Bereitgestellter Text:
.....

Darunter befand sich auch ein 17-jähriger junger Mann aus Liberia, der inzwischen privat bei seinem künftigen Adoptivvater wohnt und in die Schule geht. Auch er wurde frühmorgens durch zahlreiche Polizeibeamte aus dem Schlaf geschreckt. Zusammen mit anderen wurde er gegen 6.30 von Freiburg nach Ludwigsburg befördert. Dort waren bereits zahlreiche andere Afrikaner, nicht nur aus Baden-Württemberg. Die Polizei hatte inzwischen auch noch durchblicken lassen, dass man Vielen die Herkunft aus Liberia nicht glauben würde. Die Abschiebebehörde geht ohnehin davon aus, dass niemand aus Liberia kommt, sondern die Mehrheit von ihnen aus Nigeria. Und Liberia weigert sich grundsätzlich, jemanden anzuerkennen. (Nigeria „nimmt“ aufgrund der guten diplomatischen Kontakte „fast alles“).
Bei jeweils 5-minütigen Vorführungen vor drei unbekannten „Vertretern der liberianischen Botschaft“ (zwei Männer, eine Frau) sowie zwei weißen Personen (vermutlich Vertretern des Stuttgarter Regierungspräsidiums) wurden Befragungen zu Liberia und Monrovia durchgeführt. Wer in diesen Räumlichkeiten die Hoheitsgewalt hat, wurde nicht klargestellt. Ob diese kurzzeitig zu einem liberianischen Konsulat umfunktioniert wurde, ob es eine deutsches (Polizei-)Revier mit Befehlsrecht für die ausländische Einrichtung oder gar exterritoriales Gelände ist - dies weiß niemand und wurde auch niemanden erklärt. Prozessbevollmächtigte waren augenscheinlich auch nicht vor Ort.

.....

Bereitgestellte Daten:
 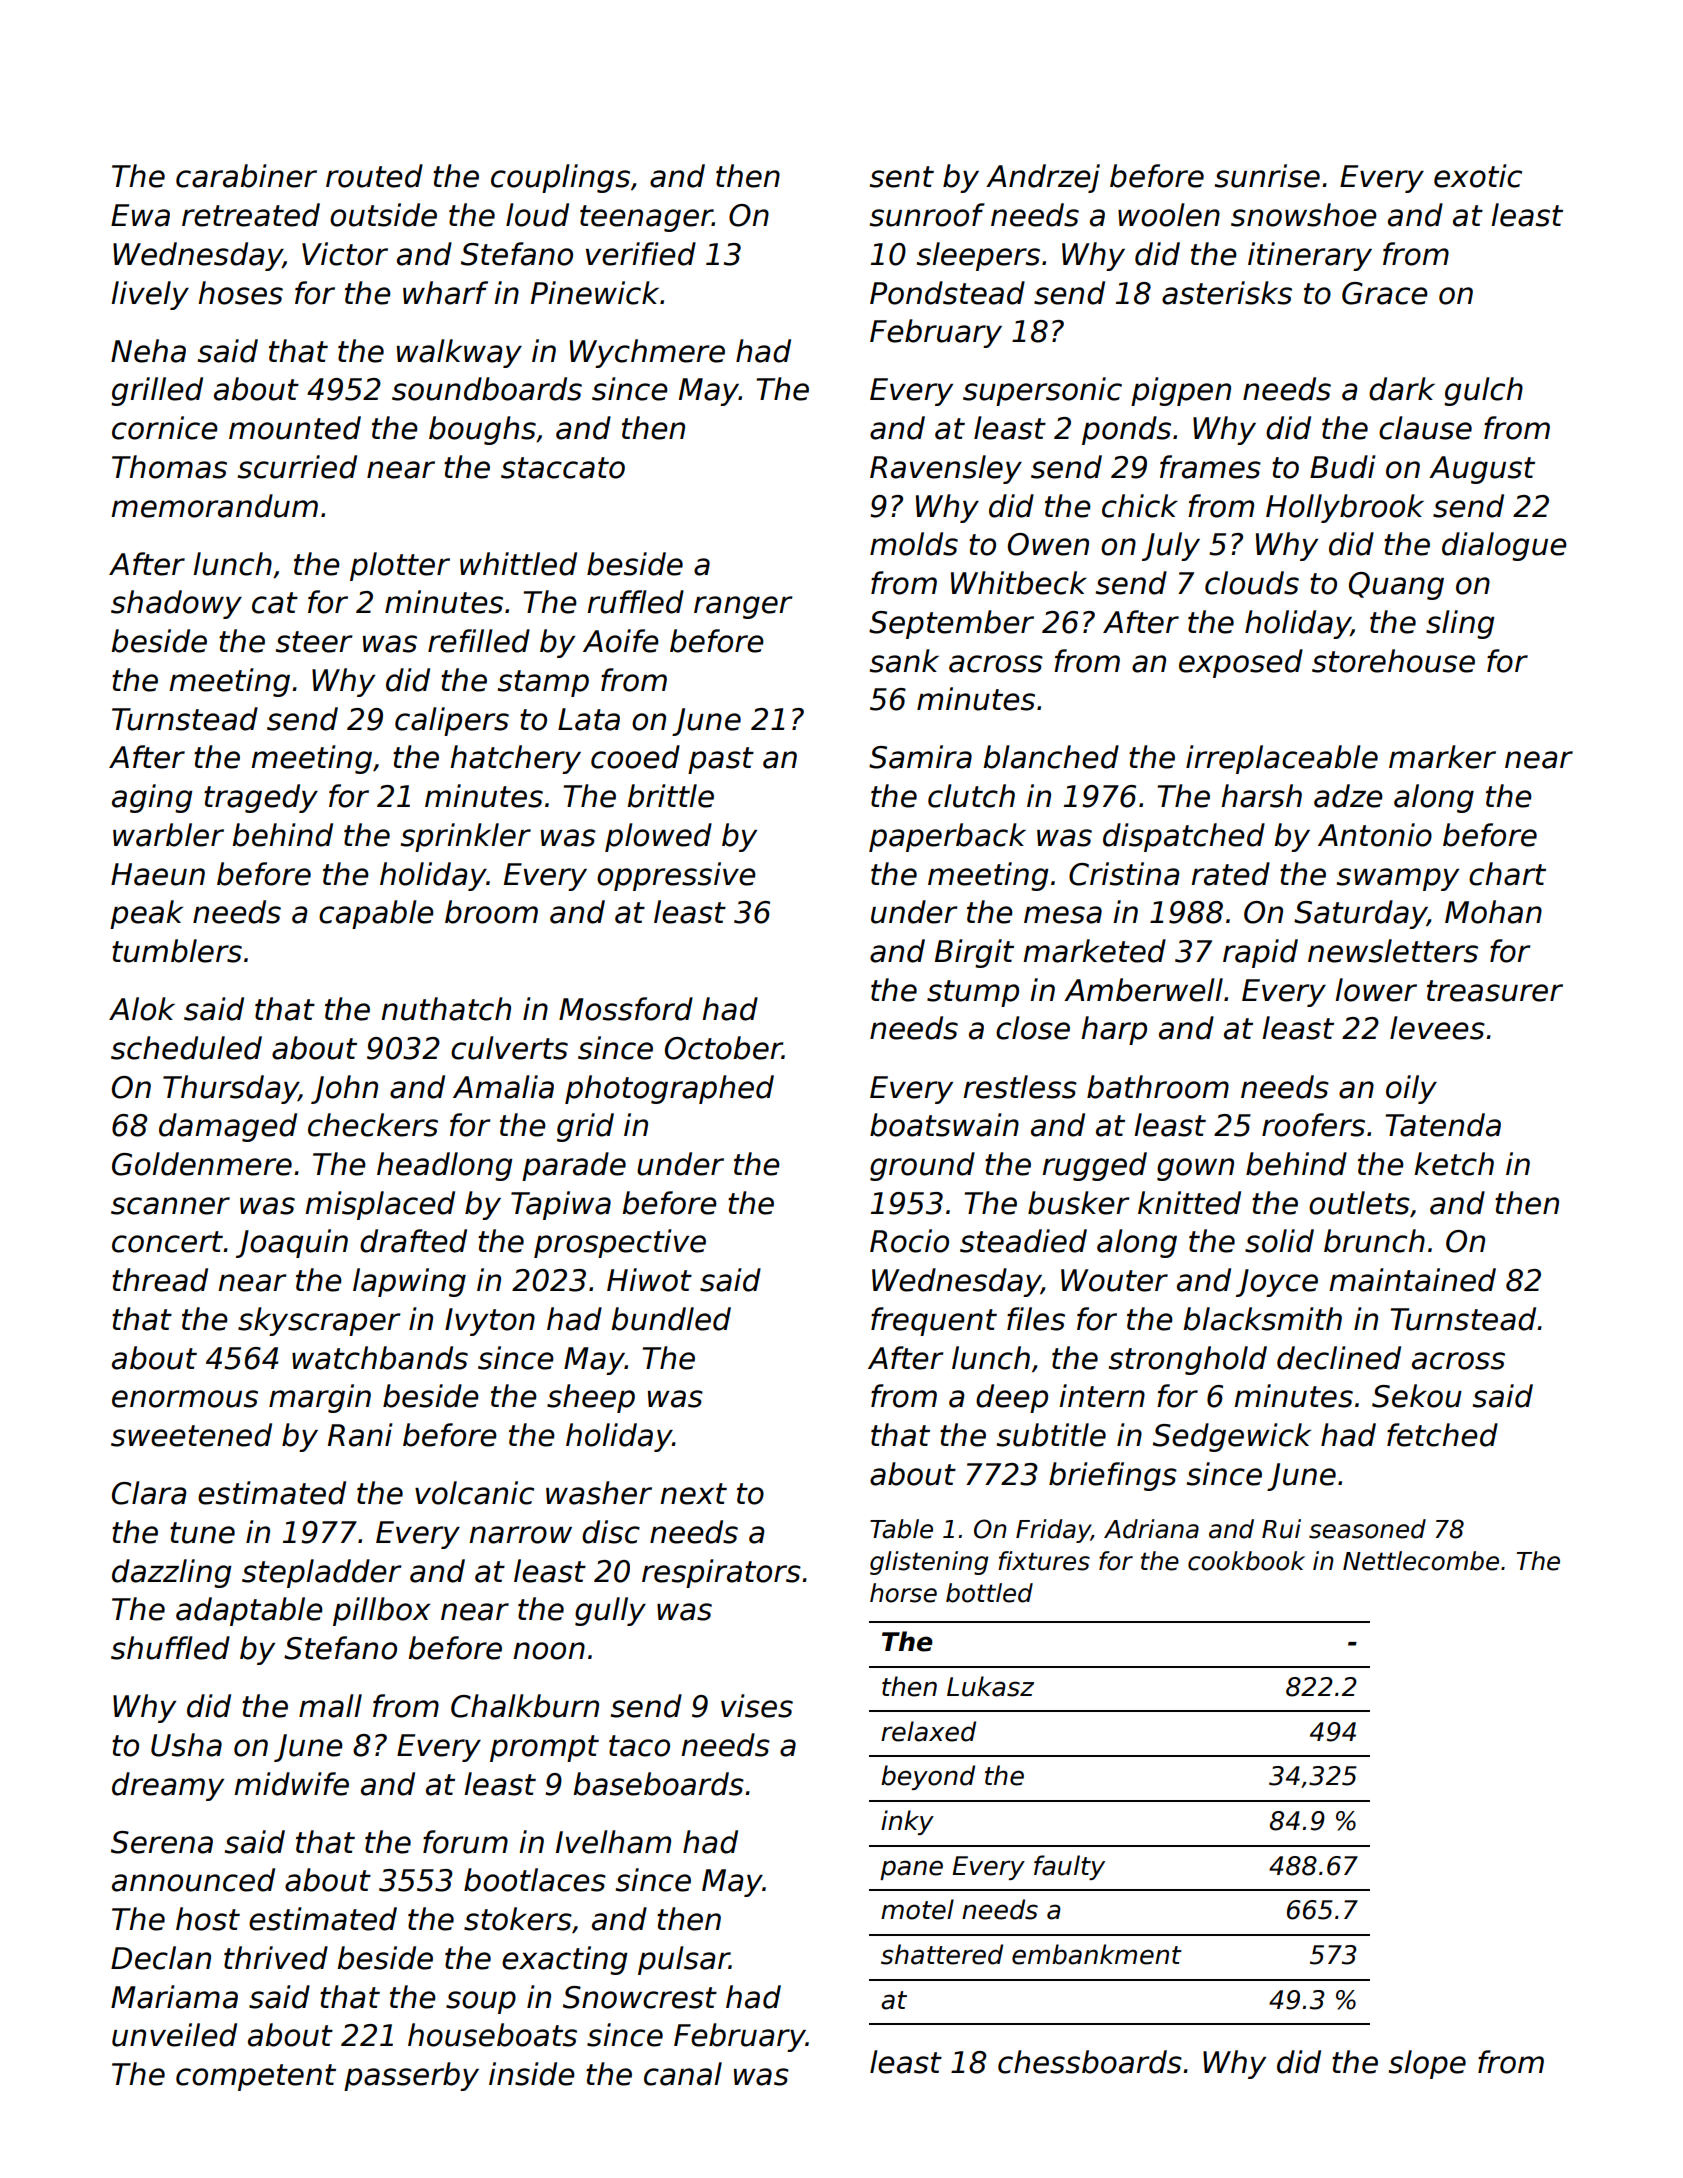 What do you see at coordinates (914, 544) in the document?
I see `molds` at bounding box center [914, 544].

.....

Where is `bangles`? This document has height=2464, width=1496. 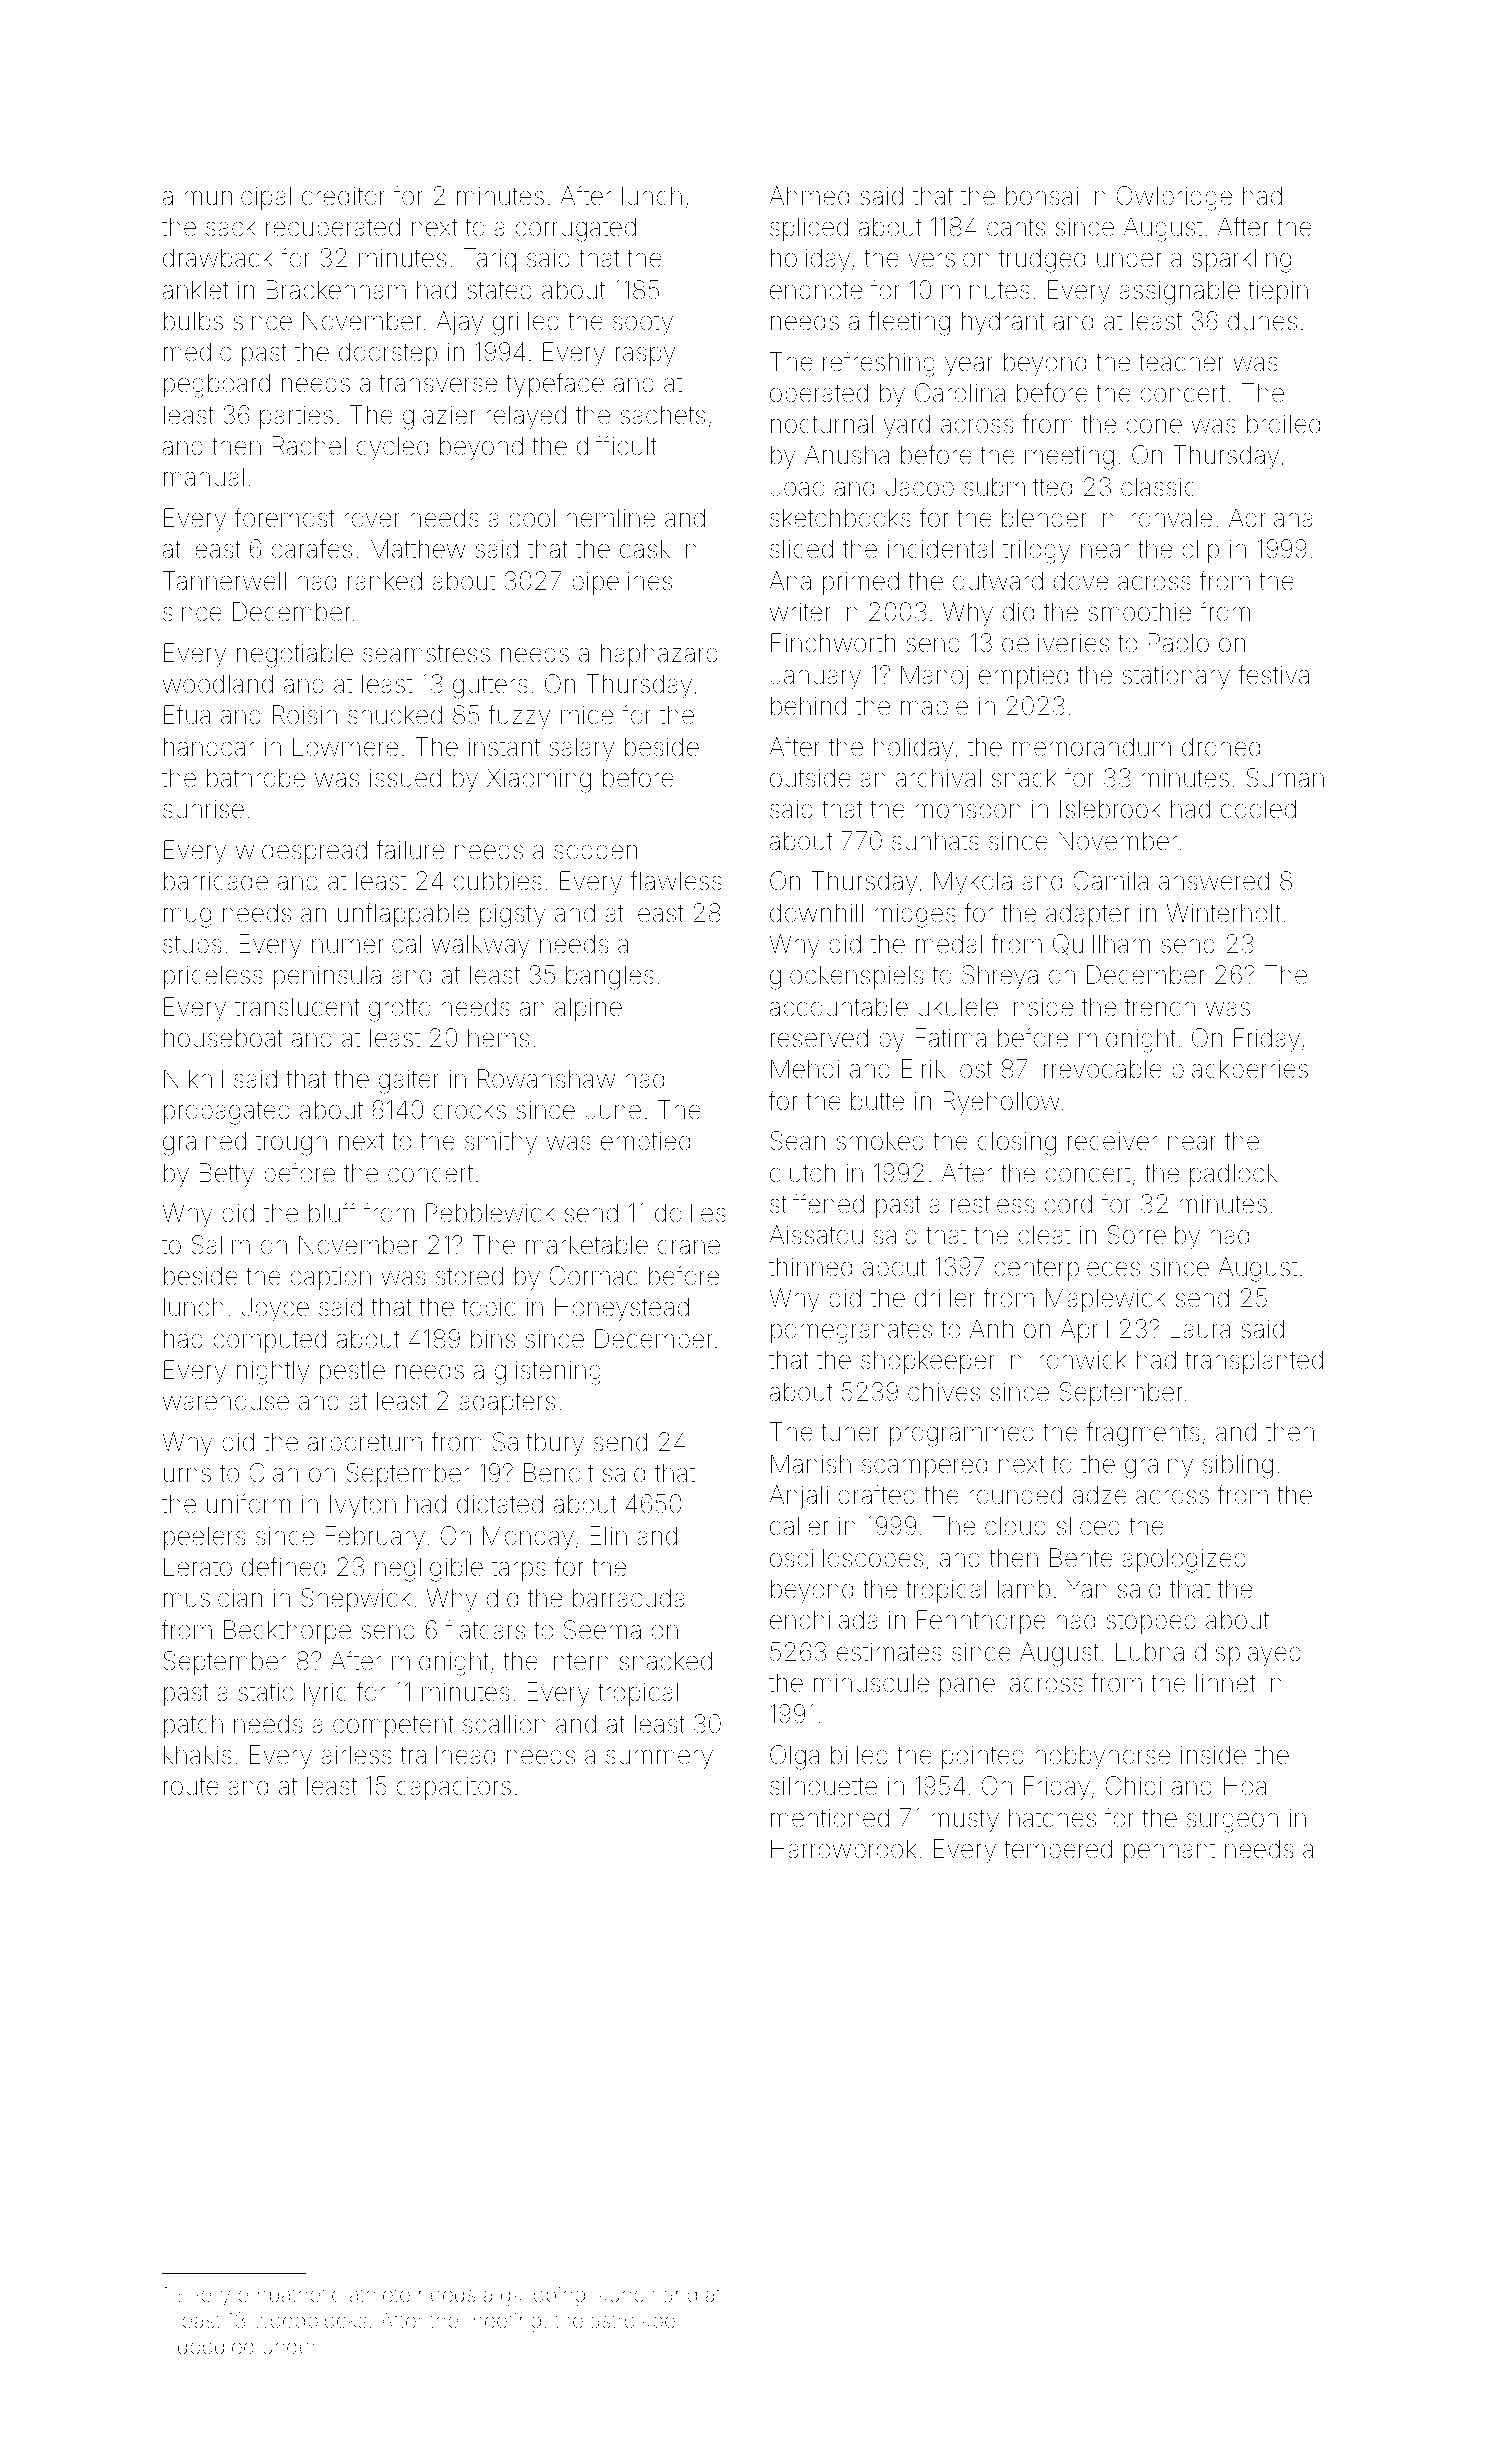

.....

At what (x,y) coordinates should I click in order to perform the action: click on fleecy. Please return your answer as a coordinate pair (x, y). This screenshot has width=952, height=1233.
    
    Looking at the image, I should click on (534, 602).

.....

Aufgabe: Schreibe die Fortsetzung des Textes über die Vorführung der Afrikaner vor mutmaßlichen liberianischen Botschaftsvertretern, beginnend nach dessen letztem Satz. Die Datensätze spielen hierfür keine Rolle.

Ergebnis:
Nach Ende dieses Schnelldurchlaufs sollten die Vorgeführten noch Erklärungen unterschreiben, dass sie nicht aus Liberia kommen würden - was wohl überwiegend verweigert wurde. Die Vorführung dauerte insgesamt von ca. 10.00 bis zum Nachmittag.
Bei dem jugendlichen Mann aus Liberia, gegen dessen Herkunft aus Liberia bis heute keine Zweifel erhoben wurden, sollte -neben seinem Alter- auch festgestellt werden, dass er eine „sonstige afrikanische Staatsangehörigkeit“ habe. Er wird derzeit adoptiert. Trotz dem laufenden Adoptionsverfahren wurde die Vorführung durchgesetzt. Das Verwaltungsgericht Freiburg, um diese Frage angerufen, meint in einem Eilbeschluss hierzu: (es) „sind keine überzeugenden Gründe erkennbar, die gegen eine Rechtmäßigkeit der Vorführung des Antragstellers bei der Auslandsvertretung der Republik Liberia zum Zweck der Klärung seiner Identität und Nationalität sprechen.“ Es hält dazu noch fest: „Die Stellung eines gerichtlichen Eilantrags erst am Tag der Vollstreckung (während der laufenden Vorführung) dürfte hiernach bereits rechtsmissbräuchlich und damit unzulässig sein“ (17.5.06 -2 K 958/06).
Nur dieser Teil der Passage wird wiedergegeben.